Bidirectional Heuristic Search (Section 3.5.6)
Applying A* in both directions simultaneously. The key complications are:
- Using f_F(n) = g_F(n) + h_F(n) for forward nodes and f_B(n) = g_B(n) + h_B(n) for backward nodes.
- Naive bidirectional A* is not guaranteed to find the optimal solution when the frontiers meet — the joining path may not be optimal.
The lb lower bound: For any forward node m and backward node n, the cost of any solution passing through both is at least:
lb(m, n) = max(g_F(m) + g_B(n), f_F(m), f_B(n))The f_2 evaluation function (for the BIBF approach):
f_2(n) = max(2*g(n), g(n) + h(n))This ensures we never expand a node from either frontier with
g(n) > C*/2. The algorithm “meets in the middle” in the
sense that when the two frontiers touch, no expanded node has g >
C*/2.
Result: Bidirectional search with f_2 and an admissible h is complete and optimal.
When to use bidirectional search: - With a mediocre heuristic: bidirectional significantly outperforms unidirectional A - With a very good heuristic: unidirectional A is already focused; bidirectional adds little - With a poor heuristic: both have similar complexity
A* Summary
f(n) = g(n) + h(n)
= (actual cost from start to n) + (estimated cost from n to goal)

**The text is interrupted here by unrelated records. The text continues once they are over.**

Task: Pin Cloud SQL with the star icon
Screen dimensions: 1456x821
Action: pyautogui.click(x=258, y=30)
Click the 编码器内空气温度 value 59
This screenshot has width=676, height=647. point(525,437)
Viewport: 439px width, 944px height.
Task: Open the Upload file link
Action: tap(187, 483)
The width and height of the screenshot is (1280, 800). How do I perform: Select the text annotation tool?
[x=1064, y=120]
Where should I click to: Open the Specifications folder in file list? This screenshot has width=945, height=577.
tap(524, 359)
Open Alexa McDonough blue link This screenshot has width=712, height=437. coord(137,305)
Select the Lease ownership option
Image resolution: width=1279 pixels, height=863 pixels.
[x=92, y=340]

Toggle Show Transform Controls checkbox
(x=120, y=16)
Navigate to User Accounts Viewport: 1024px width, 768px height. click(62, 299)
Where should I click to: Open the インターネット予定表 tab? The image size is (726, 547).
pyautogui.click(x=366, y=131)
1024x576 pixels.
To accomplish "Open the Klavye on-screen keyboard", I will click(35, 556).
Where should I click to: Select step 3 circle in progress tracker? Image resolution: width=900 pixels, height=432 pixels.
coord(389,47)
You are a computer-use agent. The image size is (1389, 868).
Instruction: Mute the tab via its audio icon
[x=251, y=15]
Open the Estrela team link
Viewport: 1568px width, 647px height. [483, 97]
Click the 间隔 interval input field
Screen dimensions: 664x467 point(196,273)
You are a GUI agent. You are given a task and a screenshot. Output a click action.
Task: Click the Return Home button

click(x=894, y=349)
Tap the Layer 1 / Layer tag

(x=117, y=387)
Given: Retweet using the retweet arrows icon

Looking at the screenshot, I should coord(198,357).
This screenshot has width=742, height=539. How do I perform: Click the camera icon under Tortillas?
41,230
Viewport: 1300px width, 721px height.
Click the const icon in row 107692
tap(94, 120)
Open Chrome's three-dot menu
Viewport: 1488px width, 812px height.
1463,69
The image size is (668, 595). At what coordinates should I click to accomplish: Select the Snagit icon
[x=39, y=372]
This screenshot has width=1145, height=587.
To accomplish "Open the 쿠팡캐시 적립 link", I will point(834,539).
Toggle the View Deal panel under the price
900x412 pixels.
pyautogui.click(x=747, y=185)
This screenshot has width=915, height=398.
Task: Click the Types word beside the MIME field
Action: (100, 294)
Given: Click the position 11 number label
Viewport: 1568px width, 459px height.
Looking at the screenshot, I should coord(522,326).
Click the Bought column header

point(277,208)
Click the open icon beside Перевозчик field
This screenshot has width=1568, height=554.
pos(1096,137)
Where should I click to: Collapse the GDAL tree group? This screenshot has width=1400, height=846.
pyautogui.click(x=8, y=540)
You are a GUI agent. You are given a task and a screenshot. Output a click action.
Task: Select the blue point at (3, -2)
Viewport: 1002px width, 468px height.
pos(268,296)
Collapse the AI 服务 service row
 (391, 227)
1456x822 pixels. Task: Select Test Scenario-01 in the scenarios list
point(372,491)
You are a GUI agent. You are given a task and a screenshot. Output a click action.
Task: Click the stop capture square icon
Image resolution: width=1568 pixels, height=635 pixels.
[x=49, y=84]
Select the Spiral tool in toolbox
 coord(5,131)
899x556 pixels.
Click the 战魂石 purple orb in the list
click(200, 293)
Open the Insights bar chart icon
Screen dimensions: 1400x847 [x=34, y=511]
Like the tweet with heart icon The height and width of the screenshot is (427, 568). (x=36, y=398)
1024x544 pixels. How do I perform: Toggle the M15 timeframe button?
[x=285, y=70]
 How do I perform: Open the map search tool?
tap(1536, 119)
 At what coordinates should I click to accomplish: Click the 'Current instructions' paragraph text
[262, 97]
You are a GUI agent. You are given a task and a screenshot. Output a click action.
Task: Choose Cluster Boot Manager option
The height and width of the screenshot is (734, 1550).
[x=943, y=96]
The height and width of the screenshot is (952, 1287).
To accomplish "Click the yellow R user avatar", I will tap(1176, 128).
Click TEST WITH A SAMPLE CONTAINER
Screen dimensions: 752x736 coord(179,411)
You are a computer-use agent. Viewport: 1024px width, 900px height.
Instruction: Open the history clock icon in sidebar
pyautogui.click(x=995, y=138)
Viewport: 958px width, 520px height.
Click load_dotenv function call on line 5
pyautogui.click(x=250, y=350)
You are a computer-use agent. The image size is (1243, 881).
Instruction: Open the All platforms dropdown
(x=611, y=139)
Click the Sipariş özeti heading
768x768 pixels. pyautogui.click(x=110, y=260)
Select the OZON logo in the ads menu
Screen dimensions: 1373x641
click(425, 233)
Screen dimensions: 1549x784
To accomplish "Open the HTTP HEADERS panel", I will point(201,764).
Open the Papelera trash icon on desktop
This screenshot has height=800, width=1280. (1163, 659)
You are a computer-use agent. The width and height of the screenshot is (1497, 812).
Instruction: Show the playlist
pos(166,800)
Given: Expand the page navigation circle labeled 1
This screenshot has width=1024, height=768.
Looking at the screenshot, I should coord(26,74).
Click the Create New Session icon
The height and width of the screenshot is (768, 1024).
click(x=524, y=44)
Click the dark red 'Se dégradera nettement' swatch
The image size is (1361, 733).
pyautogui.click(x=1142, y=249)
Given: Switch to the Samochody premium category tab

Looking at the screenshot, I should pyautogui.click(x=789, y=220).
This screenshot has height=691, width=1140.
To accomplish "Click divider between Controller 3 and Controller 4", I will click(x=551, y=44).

= estimated total cost of optimal solution through n| Property | Value | Condition |
|---|---|---|
| Complete | Yes | Finite branching factor, finite action costs |
| Cost optimal | Yes | h is admissible |
| Optimally efficient | Yes | h is consistent |
| Time | O(b^d) worst case | Better with good h |
| Space | O(b^d) | All nodes stored; memory is the main issue |
The space problem: A* stores all generated nodes. For large problems, memory is exhausted before time. This motivates memory-bounded variants (IDA, RBFS, SMA) covered in the next section.